### What is required
Reproduce the passage of the Dropbox onboarding text between "The real magic" and "finishing the tasks.", inclusive.

### Text
The Dropbox team has found graceful ways to overcome these challenges, both before and after a user signs up for the service.
Users are likely brought to the site by a recommendation from a friend or publication, but the real Dropbox experience starts on the homepage. They are presented with a friendly and easy-to-follow video, which explains the service in a manner both techies and non-techies will appreciate. Underneath the video is a single call-to-action encouraging users to download Dropbox — to avoid presenting the user with unnecessary choice, it detects their operating system and serves the correct version of the application.
If the video isn’t enough, or if users want to learn more, the site offers the friendliest product tour I’ve ever seen. The five-page “book” is a quick read, easily understood and filled with quirky illustrations. Even the least computer-literate user should have no trouble understanding and downloading the program.
The real magic happens once the user has already installed Dropbox and signed up for an account. In order to better explain the service and provide the user with authentic, personal use cases, the Get Started page includes a list of tasks essential to the Dropbox experience. The tasks include items like “Install Dropbox on other computers you use” and “Share a folder with friends and colleagues” — fundamental activities which might not be obvious when explained in a video or tour. To incentivize completion of the list, Dropbox offers users an additional 250 MB of storage for finishing the tasks.

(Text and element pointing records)

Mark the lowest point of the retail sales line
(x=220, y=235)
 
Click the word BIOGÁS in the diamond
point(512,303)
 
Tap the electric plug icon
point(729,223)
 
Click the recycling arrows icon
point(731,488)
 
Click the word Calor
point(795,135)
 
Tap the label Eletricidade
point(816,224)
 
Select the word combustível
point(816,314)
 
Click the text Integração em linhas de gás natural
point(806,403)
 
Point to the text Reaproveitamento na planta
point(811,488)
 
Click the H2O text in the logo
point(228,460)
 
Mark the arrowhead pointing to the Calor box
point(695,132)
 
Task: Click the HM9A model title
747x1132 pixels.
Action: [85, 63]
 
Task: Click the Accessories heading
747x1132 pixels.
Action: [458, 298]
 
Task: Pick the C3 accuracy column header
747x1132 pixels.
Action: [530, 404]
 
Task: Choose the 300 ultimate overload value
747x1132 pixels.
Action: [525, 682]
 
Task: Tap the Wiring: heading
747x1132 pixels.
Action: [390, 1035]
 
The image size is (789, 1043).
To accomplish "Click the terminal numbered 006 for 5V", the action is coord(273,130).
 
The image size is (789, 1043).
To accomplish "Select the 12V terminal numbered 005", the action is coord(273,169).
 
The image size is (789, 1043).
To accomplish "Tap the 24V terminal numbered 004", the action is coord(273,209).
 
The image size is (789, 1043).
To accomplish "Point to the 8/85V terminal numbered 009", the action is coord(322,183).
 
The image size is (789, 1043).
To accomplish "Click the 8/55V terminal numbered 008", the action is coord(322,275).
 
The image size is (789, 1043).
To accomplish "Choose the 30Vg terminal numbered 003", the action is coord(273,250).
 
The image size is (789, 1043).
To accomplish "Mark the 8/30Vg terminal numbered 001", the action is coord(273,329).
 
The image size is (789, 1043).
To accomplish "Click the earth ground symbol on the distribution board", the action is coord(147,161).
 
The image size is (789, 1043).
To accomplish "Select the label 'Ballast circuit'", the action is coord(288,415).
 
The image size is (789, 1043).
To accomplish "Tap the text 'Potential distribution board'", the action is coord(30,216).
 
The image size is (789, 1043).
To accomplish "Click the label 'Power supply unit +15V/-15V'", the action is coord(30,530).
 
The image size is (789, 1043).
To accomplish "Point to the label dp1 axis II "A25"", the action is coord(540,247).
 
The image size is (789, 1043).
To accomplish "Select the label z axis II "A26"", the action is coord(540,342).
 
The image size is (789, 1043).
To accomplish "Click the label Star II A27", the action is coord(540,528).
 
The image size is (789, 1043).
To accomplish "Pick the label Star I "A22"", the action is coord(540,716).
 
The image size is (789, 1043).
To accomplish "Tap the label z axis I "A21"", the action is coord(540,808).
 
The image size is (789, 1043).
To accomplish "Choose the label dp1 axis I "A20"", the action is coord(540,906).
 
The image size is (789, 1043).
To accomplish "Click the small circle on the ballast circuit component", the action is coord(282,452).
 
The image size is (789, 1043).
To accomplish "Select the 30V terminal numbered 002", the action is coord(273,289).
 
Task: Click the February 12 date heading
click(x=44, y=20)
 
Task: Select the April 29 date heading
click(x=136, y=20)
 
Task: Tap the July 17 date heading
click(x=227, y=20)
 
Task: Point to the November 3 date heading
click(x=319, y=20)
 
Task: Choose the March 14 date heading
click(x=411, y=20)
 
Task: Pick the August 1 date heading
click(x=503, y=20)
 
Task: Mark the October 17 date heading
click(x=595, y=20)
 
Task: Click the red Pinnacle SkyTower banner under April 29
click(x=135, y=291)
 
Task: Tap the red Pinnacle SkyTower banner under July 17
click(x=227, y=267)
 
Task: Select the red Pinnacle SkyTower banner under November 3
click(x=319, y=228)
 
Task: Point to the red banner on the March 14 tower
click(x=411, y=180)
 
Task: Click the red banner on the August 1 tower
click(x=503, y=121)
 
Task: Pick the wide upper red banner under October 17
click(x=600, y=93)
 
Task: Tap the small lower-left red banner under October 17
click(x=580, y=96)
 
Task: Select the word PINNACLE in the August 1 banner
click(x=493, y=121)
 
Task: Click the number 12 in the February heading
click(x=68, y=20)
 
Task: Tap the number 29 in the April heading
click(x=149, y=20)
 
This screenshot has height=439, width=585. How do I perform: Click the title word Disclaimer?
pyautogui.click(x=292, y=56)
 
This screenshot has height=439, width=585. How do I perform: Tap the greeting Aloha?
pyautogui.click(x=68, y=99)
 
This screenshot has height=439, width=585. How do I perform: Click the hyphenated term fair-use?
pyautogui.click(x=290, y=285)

### Result of the task
The real magic happens once the user has already installed Dropbox and signed up for an account. In order to better explain the service and provide the user with authentic, personal use cases, the Get Started page includes a list of tasks essential to the Dropbox experience. The tasks include items like “Install Dropbox on other computers you use” and “Share a folder with friends and colleagues” — fundamental activities which might not be obvious when explained in a video or tour. To incentivize completion of the list, Dropbox offers users an additional 250 MB of storage for finishing the tasks.